Biologiste au Centre hospitalier régional d’Oyem, Clément Ella Ona est en conflit avec le gouverneur du Woleu-Ntem, Gustave Meviane. Pour ses camarades de la Dynamique unitaire, il est «victime» de son engagement syndical.

Le Centre hospitalier régional d’Oyem, où exerce Clément Ella Ona. © D.R.

 

Président du comité de suivi des conclusions de la Commission de réflexion sur le fonctionnement du Centre hospitalier régional d’Oyem, Clément Ella Ona aurait été sommé par le gouverneur de la province du Woleu-Ntem, Gustave Meviane, de quitter la ville.

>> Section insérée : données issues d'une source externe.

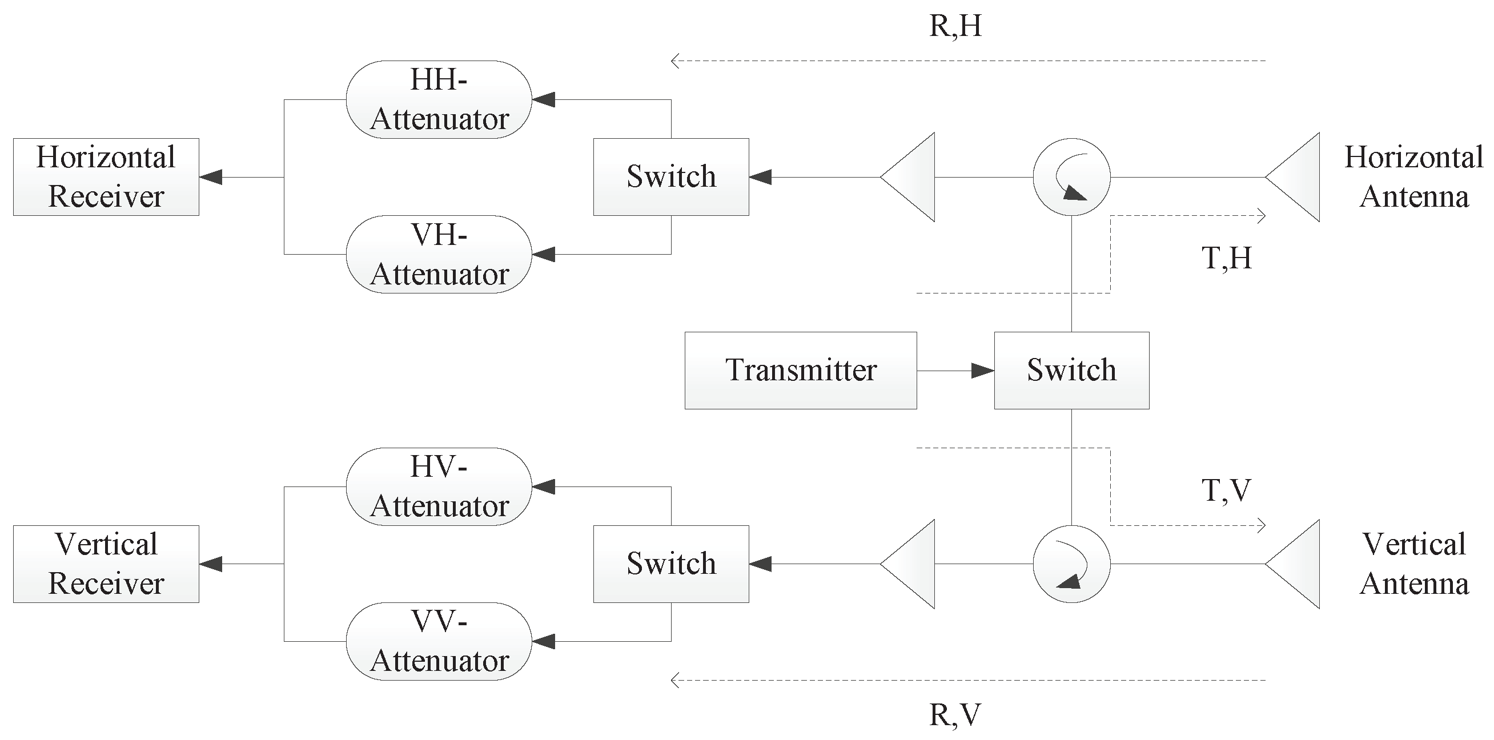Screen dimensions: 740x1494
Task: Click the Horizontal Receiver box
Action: tap(106, 177)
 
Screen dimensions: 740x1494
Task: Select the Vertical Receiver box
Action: tap(106, 564)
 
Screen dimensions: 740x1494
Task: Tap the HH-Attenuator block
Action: tap(439, 100)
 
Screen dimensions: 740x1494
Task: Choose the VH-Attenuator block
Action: tap(439, 254)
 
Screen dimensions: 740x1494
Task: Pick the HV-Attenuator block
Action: tap(439, 486)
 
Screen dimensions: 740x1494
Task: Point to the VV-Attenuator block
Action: tap(439, 641)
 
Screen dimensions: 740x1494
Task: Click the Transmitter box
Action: tap(800, 371)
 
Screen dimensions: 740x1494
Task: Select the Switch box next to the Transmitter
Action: tap(1071, 371)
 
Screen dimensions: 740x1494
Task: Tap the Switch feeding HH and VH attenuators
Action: tap(671, 177)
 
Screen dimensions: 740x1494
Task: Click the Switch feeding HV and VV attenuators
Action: tap(671, 564)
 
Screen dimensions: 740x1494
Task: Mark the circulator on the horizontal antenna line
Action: tap(1071, 177)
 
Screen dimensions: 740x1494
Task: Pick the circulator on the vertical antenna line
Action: tap(1071, 564)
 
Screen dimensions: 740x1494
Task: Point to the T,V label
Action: tap(1226, 490)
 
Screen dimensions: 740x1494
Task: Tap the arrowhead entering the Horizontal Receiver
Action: tap(211, 177)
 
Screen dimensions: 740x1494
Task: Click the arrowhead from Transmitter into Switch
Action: tap(982, 371)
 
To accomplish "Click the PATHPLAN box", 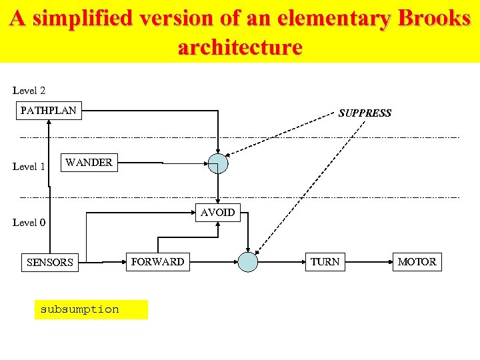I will (49, 111).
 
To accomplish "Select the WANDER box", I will (89, 163).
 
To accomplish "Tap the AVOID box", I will (218, 213).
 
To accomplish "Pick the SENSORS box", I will (49, 262).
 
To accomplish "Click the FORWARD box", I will (158, 262).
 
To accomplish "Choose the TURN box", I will (325, 262).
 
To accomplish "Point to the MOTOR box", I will (417, 262).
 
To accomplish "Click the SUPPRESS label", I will (365, 113).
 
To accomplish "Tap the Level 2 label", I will (29, 90).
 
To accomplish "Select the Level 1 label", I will (29, 167).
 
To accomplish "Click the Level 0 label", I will (29, 223).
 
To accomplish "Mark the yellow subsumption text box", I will (91, 309).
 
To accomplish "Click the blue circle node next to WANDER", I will (217, 163).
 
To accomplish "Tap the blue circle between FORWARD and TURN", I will (248, 262).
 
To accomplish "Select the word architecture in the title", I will (240, 47).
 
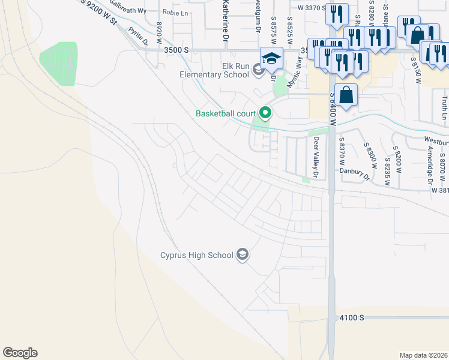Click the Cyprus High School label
click(x=196, y=256)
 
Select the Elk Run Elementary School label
click(x=214, y=70)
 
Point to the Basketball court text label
click(x=225, y=113)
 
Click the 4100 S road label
click(x=351, y=317)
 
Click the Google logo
click(x=20, y=353)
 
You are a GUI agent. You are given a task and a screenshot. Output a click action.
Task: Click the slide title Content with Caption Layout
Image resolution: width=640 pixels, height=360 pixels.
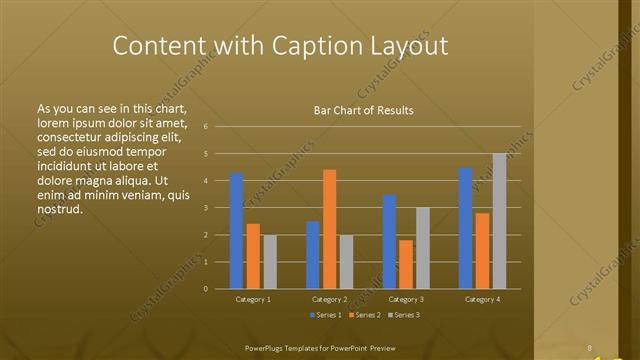point(279,46)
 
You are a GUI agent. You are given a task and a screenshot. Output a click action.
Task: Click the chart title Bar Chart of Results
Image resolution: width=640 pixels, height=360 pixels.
point(357,110)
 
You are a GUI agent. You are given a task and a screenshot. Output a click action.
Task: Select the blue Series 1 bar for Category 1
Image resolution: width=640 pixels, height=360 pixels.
point(236,230)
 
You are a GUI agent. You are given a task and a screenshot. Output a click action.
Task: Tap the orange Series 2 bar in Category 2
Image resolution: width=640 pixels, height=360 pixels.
point(329,229)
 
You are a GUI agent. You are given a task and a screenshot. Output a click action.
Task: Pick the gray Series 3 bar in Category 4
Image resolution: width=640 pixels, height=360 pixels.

L’information a été donnée par la confédération syndicale Dynamique unitaire, qualifiant cette décision «d’abus d’autorité et d’excès de pouvoir», prise en violation de la Convention 98 de l’Organisation internationale du travail en ses articles 1 et 5, de la Constitution gabonaise en son article 1er alinéas 7 et 13 et de la loi 8/91 portant statut général des fonctionnaires en son article 21.

Il aurait décidé de convoquer une assemblée générale le 4 juin 2018, pour rendre compte à ses pairs membres de la Dynamique unitaire les contours des travaux initiés par le gouverneur de la province du Woleu-Ntem, pour répondre aux revendications des agents de la structure sanitaire notamment : le paiement de 23 mois de la prime dénommée quote-part, la mise en circulation des bus de transport du personnel et l’application de l’arrêté instituant la répartition des recettes propres.

«Le gouverneur de la province du Woleu-Ntem a sommé Clément Ella Ona de ne plus mettre pied à l’hôpital dans les heures qui suivent au risque d’être arrêté par les forces de sécurité et de défense, et de quitter la province du Woleu-Ntem sans délais».

A l’origine, indique Dynamique unitaire, les agents du Centre hospitalier régional d’Oyem avaient initié un préavis de grève pour revendiquer le paiement de 23 mois de la prime dénommée quote-part, la mise en circulation des bus de transport du personnel et l’application de l’arrêté instituant la répartition des recettes propres. Suite au dépôt de ce préavis de grève, le gouverneur de la province du Woleu-Ntem avait mis en place une commission de réflexion sur le fonctionnement de l’hôpital.